Она усилием воли заставила себя неторопливо допить чай, а потом поднялась и пошла к маленькой речушке, что текла неподалеку. Надеждин нагнал ее почти у самого берега.

– Любовь Николаевна.

– Андрей Никитич.

– Как вы здесь?

– В последнее время маялась бессонницей, и было решено провести конец лета за городом на свежем воздухе. Что я тут – неудивительно, но вы! Признаться, была уверена, давно отдыхаете в Крыму.

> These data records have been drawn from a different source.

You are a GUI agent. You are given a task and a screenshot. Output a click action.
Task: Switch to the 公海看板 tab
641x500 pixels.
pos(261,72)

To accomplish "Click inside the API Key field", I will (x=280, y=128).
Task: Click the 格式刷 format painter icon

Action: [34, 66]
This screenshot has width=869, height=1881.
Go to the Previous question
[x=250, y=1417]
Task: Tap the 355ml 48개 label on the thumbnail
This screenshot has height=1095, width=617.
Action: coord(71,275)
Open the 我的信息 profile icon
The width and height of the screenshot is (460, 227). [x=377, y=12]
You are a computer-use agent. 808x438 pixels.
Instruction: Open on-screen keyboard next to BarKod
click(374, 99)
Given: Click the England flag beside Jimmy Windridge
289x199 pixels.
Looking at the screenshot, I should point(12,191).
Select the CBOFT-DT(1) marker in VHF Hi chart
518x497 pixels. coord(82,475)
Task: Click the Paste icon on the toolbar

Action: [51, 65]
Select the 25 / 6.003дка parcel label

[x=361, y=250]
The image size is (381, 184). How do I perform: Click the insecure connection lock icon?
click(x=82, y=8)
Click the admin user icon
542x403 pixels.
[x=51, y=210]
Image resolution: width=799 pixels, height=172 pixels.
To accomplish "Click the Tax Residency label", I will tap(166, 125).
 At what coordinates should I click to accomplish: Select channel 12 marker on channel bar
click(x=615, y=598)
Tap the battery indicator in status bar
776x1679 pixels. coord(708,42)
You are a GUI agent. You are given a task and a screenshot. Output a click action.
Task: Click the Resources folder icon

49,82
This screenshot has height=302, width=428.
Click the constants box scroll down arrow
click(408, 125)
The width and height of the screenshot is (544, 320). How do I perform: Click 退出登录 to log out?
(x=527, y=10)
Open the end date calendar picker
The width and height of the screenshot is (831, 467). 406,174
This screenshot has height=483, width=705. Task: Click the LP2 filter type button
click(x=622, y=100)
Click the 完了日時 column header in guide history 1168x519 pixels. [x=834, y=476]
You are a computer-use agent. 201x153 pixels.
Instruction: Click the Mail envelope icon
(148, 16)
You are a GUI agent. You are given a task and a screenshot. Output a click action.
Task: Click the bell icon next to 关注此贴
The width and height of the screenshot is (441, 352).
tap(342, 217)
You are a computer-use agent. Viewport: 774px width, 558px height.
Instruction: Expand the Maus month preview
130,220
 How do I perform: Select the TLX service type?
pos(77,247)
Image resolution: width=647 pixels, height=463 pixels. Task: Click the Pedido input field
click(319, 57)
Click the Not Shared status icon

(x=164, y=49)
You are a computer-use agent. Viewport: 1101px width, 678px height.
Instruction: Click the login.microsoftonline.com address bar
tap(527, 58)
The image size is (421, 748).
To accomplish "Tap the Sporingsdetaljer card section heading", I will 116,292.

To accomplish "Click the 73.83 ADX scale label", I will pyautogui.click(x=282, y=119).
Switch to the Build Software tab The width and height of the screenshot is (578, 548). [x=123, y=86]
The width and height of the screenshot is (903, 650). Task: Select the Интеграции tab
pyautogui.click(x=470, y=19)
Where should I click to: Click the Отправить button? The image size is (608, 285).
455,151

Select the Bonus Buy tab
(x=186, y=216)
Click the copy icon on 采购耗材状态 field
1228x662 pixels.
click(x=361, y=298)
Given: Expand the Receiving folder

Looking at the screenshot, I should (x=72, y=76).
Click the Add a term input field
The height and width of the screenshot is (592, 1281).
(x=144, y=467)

Он не мог ей признаться во многом. В том, что задыхался в душной пыльной Москве, но каждый день тянул с отъездом на море. В том, что сопровождал сестру на французскую ювелирную выставку и увидел там брошь из эмали – ветку сирени. Брошь была необычная и дорогая, но он сразу понял, что купит ее, потому что в памяти воскресла прогулка и разговор о счастье около отцветшего куста сирени. Надеждин потратил деньги на брошь, поэтому ехать в Крым и жить там ему было не на что. А потом он ругал себя последними словами, называл юнцом и безумцем. Дарить такое украшение замужней женщине, с которой не связывает ничего, – немыслимо. Зачем он это купил? Зачем потратил сбережения? Провел бы август на берегу моря в компании товарищей, наслаждался бы отпуском и забыл, наконец, женщину, которая никак не забывалась. Вконец измучившись мыслями и желаниями, он решил подарить брошь сестре на ее день рождения, который будет в декабре.

Всего этого Любови Николаевне он рассказать не мог, поэтому ответил:

– Я сопровождал сестру, которая на месяц выехала за город. Ее муж занят на службе, а путешествовать одной с детьми хлопотно, я вызвался помочь в дороге. Прибыли вчера.

Она стояла на берегу и смотрела на реку, как стояла и смотрела несколько дней назад. Только это была другая река.

– Когда же вы едете обратно?

Он собирался завтра утром, но сейчас, находясь от нее так близко, осязая всю, нежную, печальную и неуловимую, сказал:

– Как вам будет угодно.

5

У нее кружилась голова. Каждый день, каждую встречу, в ответ на каждое прикосновение.